En la Maassentrasse 7, en Berlín, está el Café Berio. El local, con un amplio comedor sobre la calle, es atendido por homosexuales y está ubicado justo en el corazón de Schöneberg, un distrito conocido por su actividad gay alrededor de Nollendorfplatz. El café luce una bandera gay en la cornisa y hoy, cuando Berlín recuerda la época nazi como un sueño pervertido y las placas de enviados a los campos de concentración se multiplican en las aceras, familias con niños en brazos van allí y beben mientras observan a los viandantes, leen el diario. A comienzos de los años 30, la perspectiva era por completo opuesta: el club Eldorado, reconocido como un centro de reunión gay de esta zona, fue cerrado por el régimen nazi.
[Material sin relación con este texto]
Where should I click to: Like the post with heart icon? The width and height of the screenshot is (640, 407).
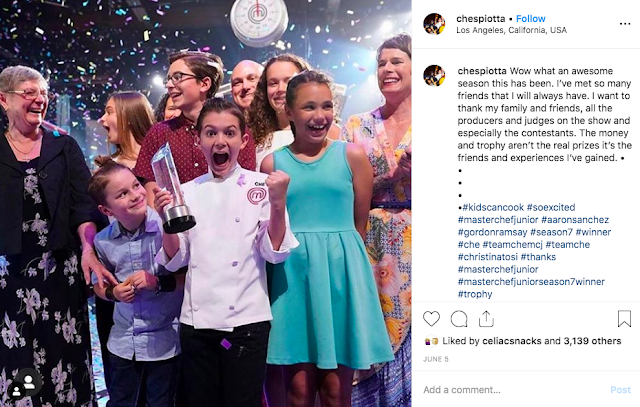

No era sólo una advertencia sino uno de los primeros pasos en una extensa persecución a la población homosexual de Alemania, por una razón que ya parece lugar común: las relaciones entre hombres eran la semilla de la degeneración moral de la raza aria, según publican en la página web elespectador.com
La Gestapo, la policía secreta alemana, enlistaba a aquellos sospechosos de actividad homosexual. Revistas y diarios de esa comunidad fueron clausurados. En 1936, Himmler creó una oficina dedicada a combatir el aborto y la homosexualidad. Un homosexual era capturado, no se le realizaba ningún juicio. Si era liberado, era muy posible que fuera enviado después a un campo de concentración porque podría recaer en sus “actividades inmorales”. Sus actos eran visto como parte de la decadencia que los nazis pretendían combatir: una decadencia económica, moral y racial.
Los homosexuales eran inútiles para todos los objetivos de los nazis. El objetivo era llenar los campos, y en ocasiones las unidades nazis catalogaban como homosexuales a opositores políticos. En la solapa de sus camisas, como hicieron con la estrella de David a los judíos, les ponían una bandera rosada. Era necesario identificar la carne de cañón.
Entre hombres era imposible, por supuesto, la reproducción, de modo que así fuera ario, un homosexual no podía contribuir a la ampliación de la raza. Eran llevados, como otros grupos, a los campos de concentración. Tenían una opción para reducir o tal vez purgar su pena: la castración.
Como el centro de la tentación era el órgano mismo —eso pensaba la ciencia nazi—, su eliminación era la solución más práctica. En los campos eran apartados del resto del grupo, pues su orientación sexual era considerada una enfermedad. No se permitía, entonces, el contagio.
Había otra opción para salvarse: si era homosexual y no tenía pareja, podía ingresar a las filas nazis y comprometerse a cambiar su mentalidad. El compromiso, en ocasiones, pasaba por la experimentación médica: si era una enfermedad, entonces podía ser curada. Cientos fueron mutilados, enfermaron en el proceso y fallecieron. Muchos fueron encarcelados por una mera sospecha —la sospecha es prueba fiel en toda dictadura— y obligados a trabajar más duro que el resto para ser convertidos, así, en hombres.
Entre 5.000 y 10.000 terminaron en los campos. No existen cifras de muertos.